Initially the delays of all the partial product bits entering the Wallace tree are assumed to be equal and the netlist is generated. The implementation is then simulated to obtain the delays of all the partial product bits. These delays are then fed to XGEN to generate the final netlist of the multiplier implementation. This netlist for the Wallace-tree is thus optimized.

The delay of an N-bit adder which uses dedicated carry logic, is given by [3] to be (8.5 + 0.75N)ns. This formula is valid for devices with speed grade -5. Since the addition of the partial products take place in parallel the delay of the Wallace tree is proportional to  $\lceil \log_2 N \rceil$ . Hence, the delay of the Wallace tree portion of the multiplier is approximately  $(\lceil \log_2 N \rceil (8.5 + 0.75(M+N)))ns$ . Added to this figure is the delay of generating the Partial Products, Booth encoding and interconnect delays. The 5-input function generator is used for generating one bit of Partial Product. The delay of 5-input function generator is 5ns[3]. Assuming 5ns interconnect delay, the delay of the N-bit by M-bit multiplier generated by XGEN is approximately given by

 $t_{md} \simeq (10 + \lceil \log_2 N \rceil (8.5 + 0.75(M + N))) ns.$ 

Table 4.1

| Multiplier | Util | Delay(ns) |          |
|------------|------|-----------|----------|
| 8-bit      | (%)  | Calc      | Measured |
| XGEN+XBLOX | 20   | 71.5      | 80.3     |
| XGEN       | 23   |           | 120.7    |
| Lou94      | 17   | ĺ         | 102      |

An 8-bit by 8-bit multiplier was generated using XGEN and its delay was measured for XC4010PG191-5 implementation by using the Xdelay program which is a part of the Xilinx development tools. The multiplier speeds are shown in table 4.1. The multiplier generated by XGEN is 20% faster than the multiplier

implementation reported in literature[10]. It is observed that upto 16 bits, the new multipliers outperform the multiplier implementation reported in [10], which uses a multiplier architecture called Linear Sequential Arrays(LSA). This is achieved at the cost of increased number of CLBs as indicated by the utilization factor.

WORK TO COMPLETE = In the multiplier delay text, which program was used to measure the delay of the 8-bit by 8-bit multiplier?

PROVIDED MATERIAL =

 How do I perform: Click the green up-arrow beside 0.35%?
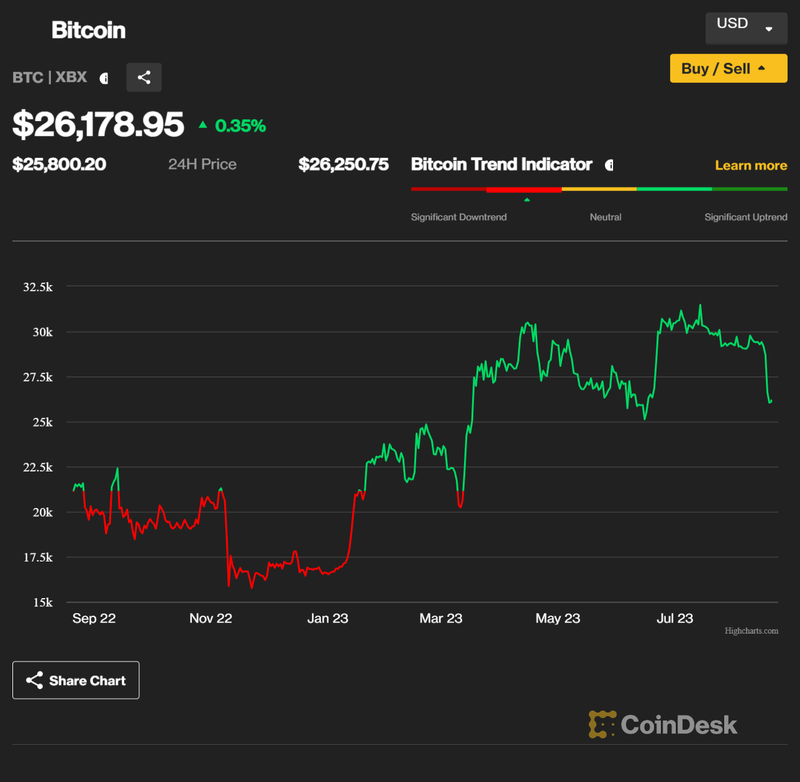coord(203,125)
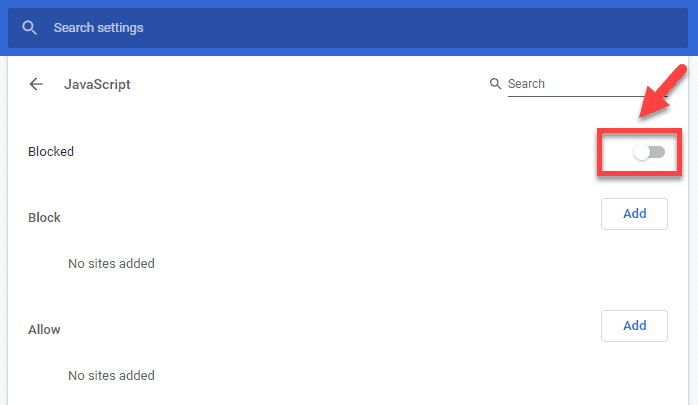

WRITTEN ANSWER = The Xdelay program, part of the Xilinx development tools.